Let us build a house where love can dwell
and all can safely live,
a place where saints and children tell
how hearts learn to forgive.
Built of hopes and dreams and visions,
rock of faith and vault of grace;
here the love of Christ shall end divisions:
All are welcome, all are welcome,
all are welcome in this place.
I have to admit to liking this hymn a lot. Here are words we want to believe in, something that we are doing in our local church - warm, comforting, fuzzy even. And that's the problem: inclusion is NOT conformtable. When we think (or sing) about inclusion, there is an assumption that it is an easy thing, where we remain as we are and others come and join us without disturbing the statu quo we have created. That's not inclusion; it's a gathering of the like-minded, a dinner party with our friends.

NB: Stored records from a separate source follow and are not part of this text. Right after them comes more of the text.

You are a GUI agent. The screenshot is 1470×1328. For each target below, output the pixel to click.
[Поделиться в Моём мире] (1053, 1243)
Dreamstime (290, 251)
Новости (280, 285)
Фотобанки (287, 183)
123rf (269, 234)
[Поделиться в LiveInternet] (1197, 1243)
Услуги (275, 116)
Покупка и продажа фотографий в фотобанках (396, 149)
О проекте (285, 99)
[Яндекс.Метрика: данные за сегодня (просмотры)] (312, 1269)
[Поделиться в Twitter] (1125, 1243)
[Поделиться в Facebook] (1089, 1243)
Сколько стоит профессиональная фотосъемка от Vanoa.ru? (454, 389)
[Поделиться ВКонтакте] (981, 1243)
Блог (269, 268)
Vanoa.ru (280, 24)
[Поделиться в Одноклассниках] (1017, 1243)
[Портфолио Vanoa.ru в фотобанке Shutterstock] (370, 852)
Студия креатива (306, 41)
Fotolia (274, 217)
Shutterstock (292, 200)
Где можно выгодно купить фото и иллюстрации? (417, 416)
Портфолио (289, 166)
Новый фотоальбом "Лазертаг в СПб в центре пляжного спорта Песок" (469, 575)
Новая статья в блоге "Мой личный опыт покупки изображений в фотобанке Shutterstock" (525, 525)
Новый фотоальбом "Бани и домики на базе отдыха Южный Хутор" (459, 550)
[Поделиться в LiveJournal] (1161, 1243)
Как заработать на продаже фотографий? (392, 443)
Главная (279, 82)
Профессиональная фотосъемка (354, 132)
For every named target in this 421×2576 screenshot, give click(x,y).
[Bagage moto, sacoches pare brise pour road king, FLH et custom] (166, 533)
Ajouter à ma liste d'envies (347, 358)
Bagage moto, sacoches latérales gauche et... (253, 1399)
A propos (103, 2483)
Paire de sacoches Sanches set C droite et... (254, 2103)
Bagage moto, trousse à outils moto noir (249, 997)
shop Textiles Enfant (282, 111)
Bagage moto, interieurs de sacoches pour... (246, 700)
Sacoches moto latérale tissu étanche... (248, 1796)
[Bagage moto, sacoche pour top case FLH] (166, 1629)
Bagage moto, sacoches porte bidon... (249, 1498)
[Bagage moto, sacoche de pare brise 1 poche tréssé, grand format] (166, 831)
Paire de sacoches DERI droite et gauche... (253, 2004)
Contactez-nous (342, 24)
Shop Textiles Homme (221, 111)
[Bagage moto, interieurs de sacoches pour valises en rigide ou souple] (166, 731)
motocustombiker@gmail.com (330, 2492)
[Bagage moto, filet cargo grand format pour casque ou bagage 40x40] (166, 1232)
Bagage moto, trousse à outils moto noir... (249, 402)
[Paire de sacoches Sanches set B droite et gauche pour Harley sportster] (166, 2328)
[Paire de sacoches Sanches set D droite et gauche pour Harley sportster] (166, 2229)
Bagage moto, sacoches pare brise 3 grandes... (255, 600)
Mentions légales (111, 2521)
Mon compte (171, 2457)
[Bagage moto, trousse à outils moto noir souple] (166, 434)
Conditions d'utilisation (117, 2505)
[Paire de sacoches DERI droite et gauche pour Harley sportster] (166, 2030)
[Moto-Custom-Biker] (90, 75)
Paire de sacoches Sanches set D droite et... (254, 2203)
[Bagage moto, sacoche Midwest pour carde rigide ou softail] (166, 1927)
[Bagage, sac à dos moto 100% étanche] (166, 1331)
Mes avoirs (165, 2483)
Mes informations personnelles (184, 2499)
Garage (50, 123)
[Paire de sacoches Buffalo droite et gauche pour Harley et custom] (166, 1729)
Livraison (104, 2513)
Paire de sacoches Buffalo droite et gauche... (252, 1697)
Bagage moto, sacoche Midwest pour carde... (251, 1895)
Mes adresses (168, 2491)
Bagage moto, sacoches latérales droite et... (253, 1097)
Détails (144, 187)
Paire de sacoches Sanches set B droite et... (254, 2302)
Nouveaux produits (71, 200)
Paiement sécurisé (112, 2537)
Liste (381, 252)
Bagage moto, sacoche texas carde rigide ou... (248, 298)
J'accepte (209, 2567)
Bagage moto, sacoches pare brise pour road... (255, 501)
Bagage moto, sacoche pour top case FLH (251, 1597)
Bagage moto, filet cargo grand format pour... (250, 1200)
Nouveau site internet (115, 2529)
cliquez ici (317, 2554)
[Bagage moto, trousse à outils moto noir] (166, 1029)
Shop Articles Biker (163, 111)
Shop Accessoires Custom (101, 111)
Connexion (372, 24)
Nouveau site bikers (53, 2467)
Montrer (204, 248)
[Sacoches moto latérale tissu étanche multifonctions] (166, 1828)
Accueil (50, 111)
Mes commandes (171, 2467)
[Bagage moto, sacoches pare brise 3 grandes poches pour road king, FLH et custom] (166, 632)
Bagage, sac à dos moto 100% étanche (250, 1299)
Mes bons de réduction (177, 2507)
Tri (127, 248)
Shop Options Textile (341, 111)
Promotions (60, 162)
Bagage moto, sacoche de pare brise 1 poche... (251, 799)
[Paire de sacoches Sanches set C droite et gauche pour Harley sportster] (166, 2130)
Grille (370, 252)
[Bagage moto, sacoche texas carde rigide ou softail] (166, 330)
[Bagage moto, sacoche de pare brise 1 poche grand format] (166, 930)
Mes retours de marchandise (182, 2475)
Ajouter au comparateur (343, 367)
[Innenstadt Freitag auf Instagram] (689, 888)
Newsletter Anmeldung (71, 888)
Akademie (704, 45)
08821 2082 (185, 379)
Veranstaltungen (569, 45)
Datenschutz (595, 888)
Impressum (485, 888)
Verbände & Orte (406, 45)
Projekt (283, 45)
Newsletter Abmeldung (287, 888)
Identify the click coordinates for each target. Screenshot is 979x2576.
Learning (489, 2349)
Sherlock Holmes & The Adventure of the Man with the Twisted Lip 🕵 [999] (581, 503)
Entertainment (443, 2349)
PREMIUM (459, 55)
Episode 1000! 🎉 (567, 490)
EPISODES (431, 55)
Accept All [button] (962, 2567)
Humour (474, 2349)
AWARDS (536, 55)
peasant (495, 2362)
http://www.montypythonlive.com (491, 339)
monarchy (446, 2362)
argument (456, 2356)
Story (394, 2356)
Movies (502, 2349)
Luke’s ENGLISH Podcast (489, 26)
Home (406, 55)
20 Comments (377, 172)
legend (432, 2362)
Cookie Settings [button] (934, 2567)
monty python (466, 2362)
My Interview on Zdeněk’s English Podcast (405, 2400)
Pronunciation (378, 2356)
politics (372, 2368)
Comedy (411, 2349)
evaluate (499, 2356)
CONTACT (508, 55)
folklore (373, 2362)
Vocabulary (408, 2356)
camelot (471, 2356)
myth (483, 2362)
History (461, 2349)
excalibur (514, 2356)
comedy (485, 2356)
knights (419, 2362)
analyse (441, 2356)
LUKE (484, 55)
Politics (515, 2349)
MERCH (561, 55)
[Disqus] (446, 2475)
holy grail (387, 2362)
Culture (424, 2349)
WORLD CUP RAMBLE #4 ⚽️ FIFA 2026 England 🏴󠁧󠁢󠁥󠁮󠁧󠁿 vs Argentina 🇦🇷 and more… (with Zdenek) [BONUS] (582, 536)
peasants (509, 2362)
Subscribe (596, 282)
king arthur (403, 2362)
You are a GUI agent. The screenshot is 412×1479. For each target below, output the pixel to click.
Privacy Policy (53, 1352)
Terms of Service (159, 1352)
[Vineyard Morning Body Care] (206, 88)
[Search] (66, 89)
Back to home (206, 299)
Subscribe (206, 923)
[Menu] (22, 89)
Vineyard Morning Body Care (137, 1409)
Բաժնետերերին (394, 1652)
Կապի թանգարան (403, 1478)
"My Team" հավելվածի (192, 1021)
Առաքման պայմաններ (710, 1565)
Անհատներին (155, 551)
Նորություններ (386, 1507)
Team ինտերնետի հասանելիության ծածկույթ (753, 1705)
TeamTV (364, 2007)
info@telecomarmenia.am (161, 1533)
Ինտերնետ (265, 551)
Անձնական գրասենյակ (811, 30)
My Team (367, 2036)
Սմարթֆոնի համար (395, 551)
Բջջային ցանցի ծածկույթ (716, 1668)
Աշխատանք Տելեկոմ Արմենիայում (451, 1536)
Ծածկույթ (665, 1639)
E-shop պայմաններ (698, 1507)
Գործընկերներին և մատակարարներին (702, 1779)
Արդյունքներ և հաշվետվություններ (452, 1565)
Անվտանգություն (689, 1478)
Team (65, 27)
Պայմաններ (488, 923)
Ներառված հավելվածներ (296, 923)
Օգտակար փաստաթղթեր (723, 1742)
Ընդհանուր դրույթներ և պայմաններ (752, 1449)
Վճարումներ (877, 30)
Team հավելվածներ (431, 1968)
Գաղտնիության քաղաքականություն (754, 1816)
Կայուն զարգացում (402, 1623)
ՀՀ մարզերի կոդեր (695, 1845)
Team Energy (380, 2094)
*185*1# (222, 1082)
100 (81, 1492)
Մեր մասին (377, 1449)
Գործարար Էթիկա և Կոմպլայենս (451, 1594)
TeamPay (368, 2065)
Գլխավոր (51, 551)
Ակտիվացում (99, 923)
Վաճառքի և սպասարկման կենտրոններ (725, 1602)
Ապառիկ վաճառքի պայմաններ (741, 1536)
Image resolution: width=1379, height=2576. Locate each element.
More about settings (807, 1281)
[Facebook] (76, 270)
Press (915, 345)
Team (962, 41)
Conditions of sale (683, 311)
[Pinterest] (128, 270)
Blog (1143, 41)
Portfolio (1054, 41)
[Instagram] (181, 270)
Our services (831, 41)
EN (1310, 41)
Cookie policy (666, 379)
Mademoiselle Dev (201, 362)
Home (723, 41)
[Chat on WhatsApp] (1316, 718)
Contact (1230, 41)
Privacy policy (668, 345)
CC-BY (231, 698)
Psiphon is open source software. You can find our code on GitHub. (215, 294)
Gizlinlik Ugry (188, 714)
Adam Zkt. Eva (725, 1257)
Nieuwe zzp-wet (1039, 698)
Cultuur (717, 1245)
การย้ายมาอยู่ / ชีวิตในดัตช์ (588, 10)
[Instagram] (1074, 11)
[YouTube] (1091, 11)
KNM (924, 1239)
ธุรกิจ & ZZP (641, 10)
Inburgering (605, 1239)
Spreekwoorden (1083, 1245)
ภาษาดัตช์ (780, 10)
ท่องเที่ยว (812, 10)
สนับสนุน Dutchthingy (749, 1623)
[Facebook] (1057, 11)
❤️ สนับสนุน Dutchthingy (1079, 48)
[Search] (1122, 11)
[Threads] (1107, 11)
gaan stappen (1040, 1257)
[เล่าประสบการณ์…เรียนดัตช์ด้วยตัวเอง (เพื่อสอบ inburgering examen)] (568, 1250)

Inclusion is a messy place with messed up people. It is having to sit next to people who might not share our views or our hygiene habits. It is taking seriously people that society has already written off. It is serving others who have nothing to offer in return. It is going beyond the exterior of rhetoric or people's pasts to live in reality. And it is being willing to acknowledge that we have a need to be with people we don't like because, without them, the Church - and we - are incomplete.
That's not to say that there is no place for exclusion. As Barbara Glasson often says: Where all are welcome, none are safe. Those of us who belong to minorities, we know that we still need places where people are like us and we can be sure of a welcome and no judgement. We need places where people 'get us' and we talk a common language. But let's be clear: that is NOT inclusion. Safer spaces are boundaried and entry is restricted.
The Church must provide both kinds of places if it is to fulfill its vocation. Inclusion does mean vulnerability and risk for those involved and some have risked too much to be part of that. But Blessed Oscar Romero reminded us that participation in the missio Dei is a corporate activity and we do it together or not at all. We are not all called to do everything, but only to play our part:
We accomplish in our lifetime only a tiny fraction of the magnificent enterprise that is God's work. Nothing we do is complete, which is a way of saying that the Kingdom always lies beyond us.
No statement says all that could be said. No prayer fully expresses our faith. No confession brings perfection. No pastoral visit brings wholeness. No program accomplishes the Church's mission. No set of goals and objectives includes everything. This is what we are about. We plant the seeds that one day will grow. We water seeds already planted, knowing that they hold future promise. We lay foundations that will need further development. We provide yeast that produces far beyond our capabilities. We cannot do everything, and there is a sense of liberation in realizing that.
This enables us to do something, and to do it very well. It may be incomplete, but it is a beginning, a step along the way, an opportunity for the Lord's grace to enter and do the rest. We may never see the end results, but that is the difference between the master builder and the worker. We are workers, not master builders; ministers, not messiahs. We are prophets of a future not our own.